And here is the crux of the matter - it is an expensive mistake. An expensive mistake strongly implies a choice was made. And if you chose to do something that turns out to be a mistake, frankly that is your fucking problem. Deal with it. And with an ageing population and the news Age Discrimination Legislation coming into play on Sunday, we need more people to work past 65. Sure, it is a pisser if you are one of those people, but if you have made a stupid expensive mistake, don't expect any sympathy from me. Your mistake, your problem. Fucking well deal with it, and shut the fuck up whilst you are dealing with it.
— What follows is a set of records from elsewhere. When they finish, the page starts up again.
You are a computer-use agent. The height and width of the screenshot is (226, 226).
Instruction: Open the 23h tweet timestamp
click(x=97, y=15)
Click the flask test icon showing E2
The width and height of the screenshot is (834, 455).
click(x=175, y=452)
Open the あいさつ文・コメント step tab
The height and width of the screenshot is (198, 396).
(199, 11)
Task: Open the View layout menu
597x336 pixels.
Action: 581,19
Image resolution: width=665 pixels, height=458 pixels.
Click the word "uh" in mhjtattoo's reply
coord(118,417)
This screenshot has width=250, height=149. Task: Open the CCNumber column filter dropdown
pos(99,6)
"The research, published by the price comparison giant, said it is a foolish idea which is 'fundamentally flawed'."

It is difficult to quantify the number of different ways in which that sentence pisses me off. But the two key ones are siting as your source. Sweet Jesus Christ, it does not rate as a reputable source in my book. And I think the only reason why The Daily Mail is citing money-r-us or whatever the website is called is because it gives them the backbone to hang this irritating story off. And secondly, the phrase "foolish idea which is fundamentally flawed" is just bad writing. I defy The Daily Mail to show me a foolish idea that isn't fundamentally flawed. Wankers.

"With a huge mortgage debt, this could force them to keep on working to keep up with their monthly payments after reaching retirement age."
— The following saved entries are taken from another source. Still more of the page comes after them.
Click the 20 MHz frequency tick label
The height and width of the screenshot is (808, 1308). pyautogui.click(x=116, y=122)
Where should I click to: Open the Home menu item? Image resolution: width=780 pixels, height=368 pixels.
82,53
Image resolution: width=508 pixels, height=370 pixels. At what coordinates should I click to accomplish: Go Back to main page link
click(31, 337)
Again, their choice. Their mistake. Live with it.

"Nick Gardner, director of Chase de Vere Mortgage Management, said: "Sometimes people can tick the 25-year box on the application form as a knee-jerk reaction, without even thinking they've done anything wrong. It is a horribly easy and expensive mistake to make.""

It may well be an easy mistake to make, but again, if you make the mistake, it is your own pissing fault. When taking out a mortgage for hundreds of thousands of pounds, you would have thought most people would have the fucking common sense to read the small print and think about what they are doing. If they don't, then they are fucking stupid and deserve our scorn rather than sympathy.
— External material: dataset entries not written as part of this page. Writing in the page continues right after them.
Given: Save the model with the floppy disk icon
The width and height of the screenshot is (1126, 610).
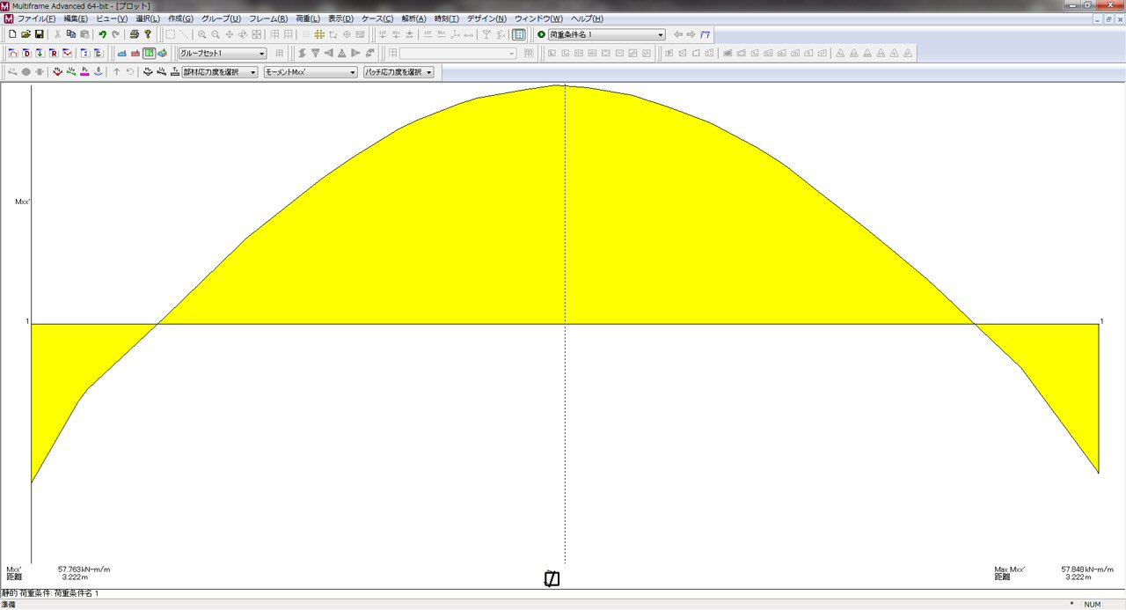Looking at the screenshot, I should (x=40, y=34).
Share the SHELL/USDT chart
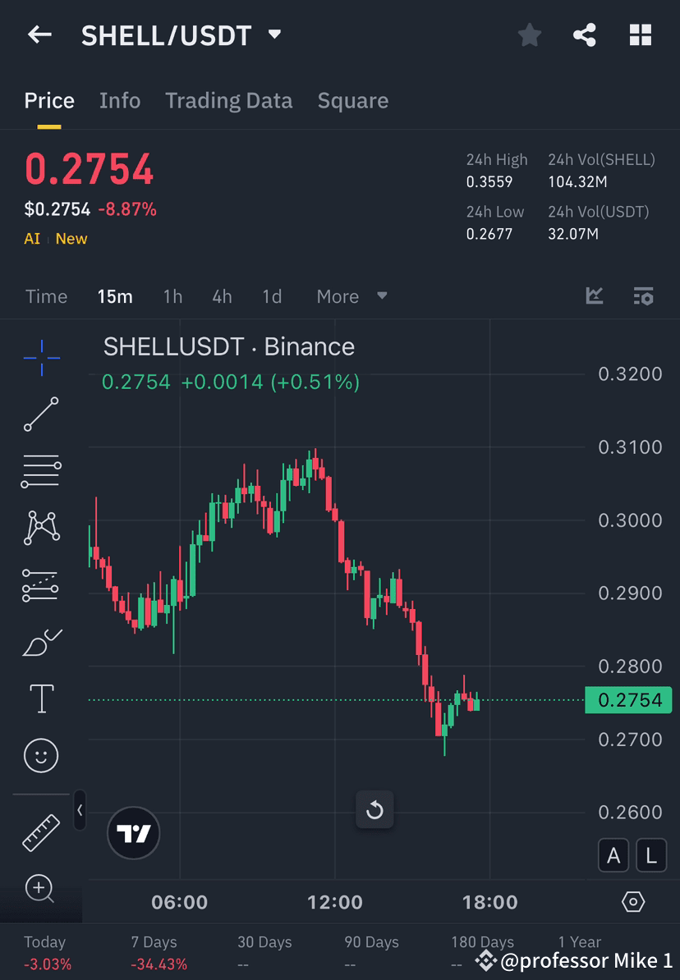The height and width of the screenshot is (980, 680). (x=585, y=34)
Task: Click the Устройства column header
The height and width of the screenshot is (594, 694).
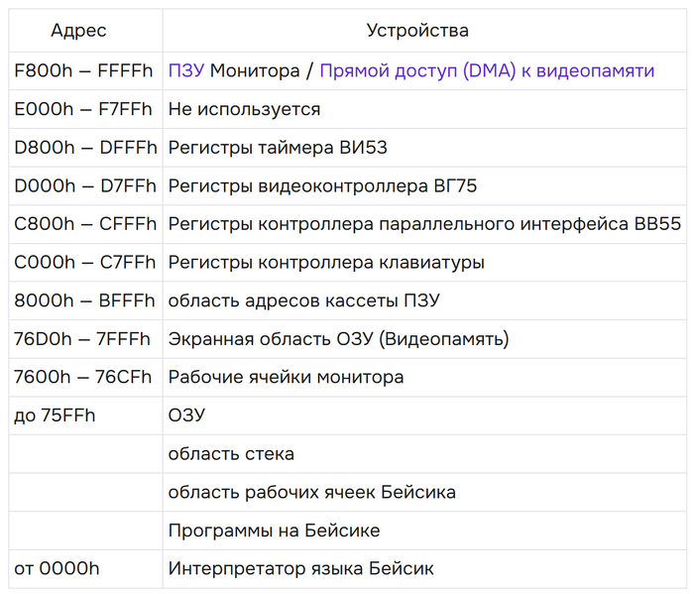Action: click(417, 31)
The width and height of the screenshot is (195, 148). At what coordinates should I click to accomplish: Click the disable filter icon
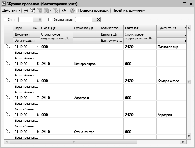click(55, 10)
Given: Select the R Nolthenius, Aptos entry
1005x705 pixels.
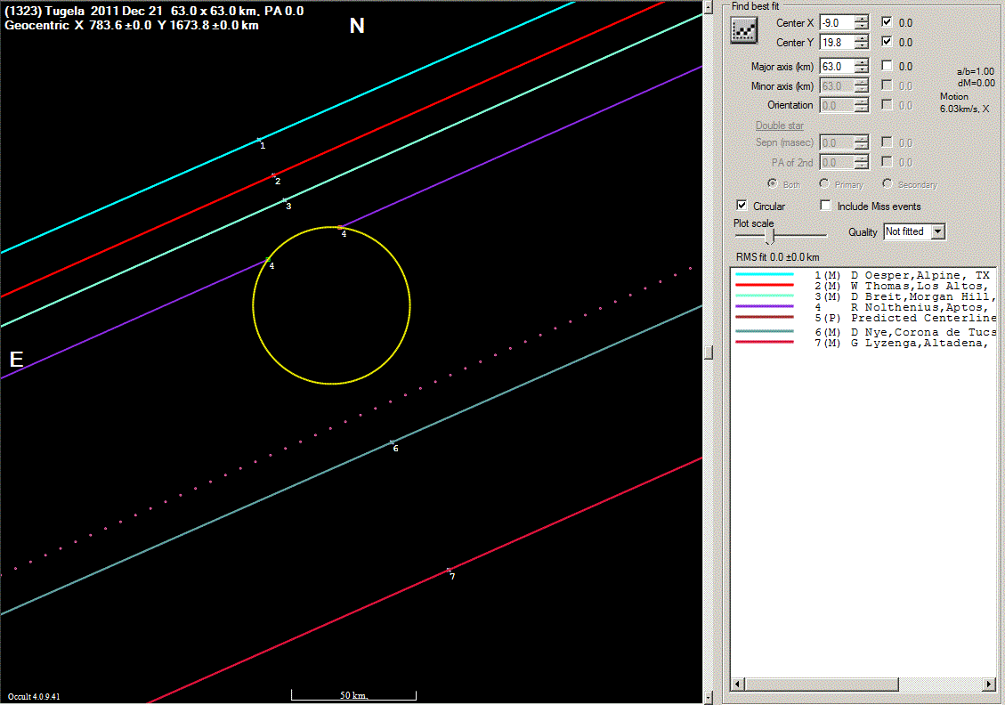Looking at the screenshot, I should pyautogui.click(x=901, y=307).
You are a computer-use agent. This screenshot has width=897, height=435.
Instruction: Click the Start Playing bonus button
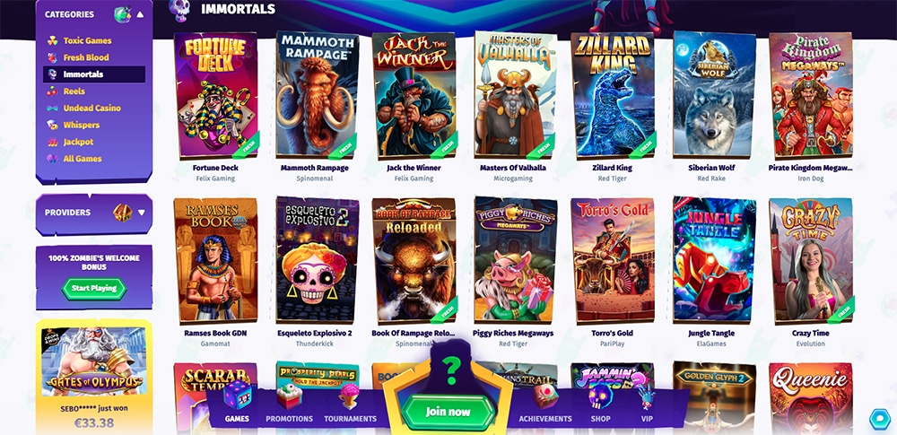(x=94, y=289)
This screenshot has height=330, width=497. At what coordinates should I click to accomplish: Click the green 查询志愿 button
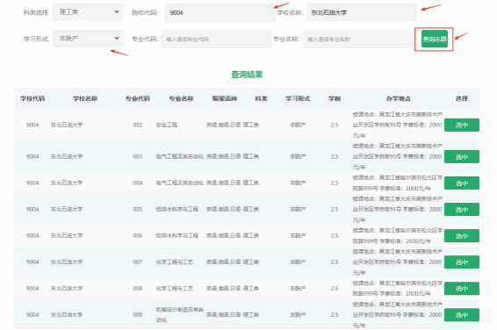click(x=435, y=39)
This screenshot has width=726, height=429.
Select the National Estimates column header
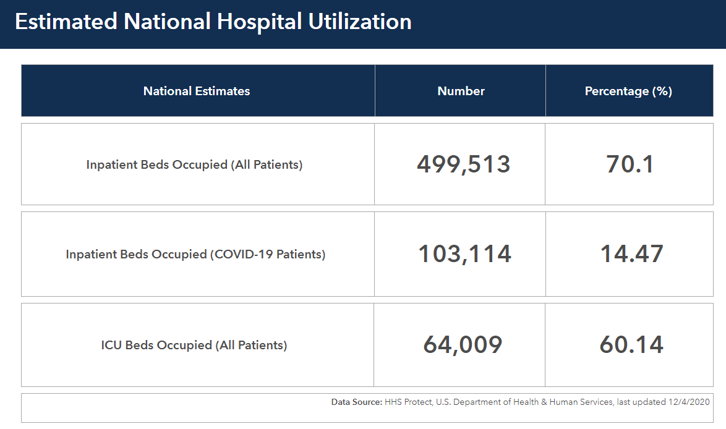coord(197,90)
"For a person with a salary of £23,750, their take-home pay is about £1,500 - but their mortgage repayment would be nearly £1,000. This is before a single other bill, such as council tax, electricity, gas, water, petrol or food, has been paid."


Seriously, this is meant to be a revelation of some kind? It is basic fucking maths! Christ on a trike, it really isn't a revelation that people spend most of their money on accomadation. And again, if they have signed up to a stupid mortgage where they pay more than they should, it remains their own stupid fault.

"David Hollingworth, mortgage specialist at home loan advisers London & Country, said it is a "costly mistake"."

AGAIN - THEIR PROBLEM. Say I make a mistake. Say I pay more than I should for a CD because I don't shop around. Should this go into a national newspaper as a major story? Of course it shouldn't. My own stupid fault for being too lazy to find the cheapest price. The same logic applies to mortgages - sit down, read through the mortgage and understand what it means to you. Then you aren't going to pay more than you should, then you aren't going to make a stupid mistake.

The only reason why this is classed as a news story is because The Daily Mail can whip up some paranoid hysteria amongst home owners in the attempt to keep sales figures up. God forbid they should publish news...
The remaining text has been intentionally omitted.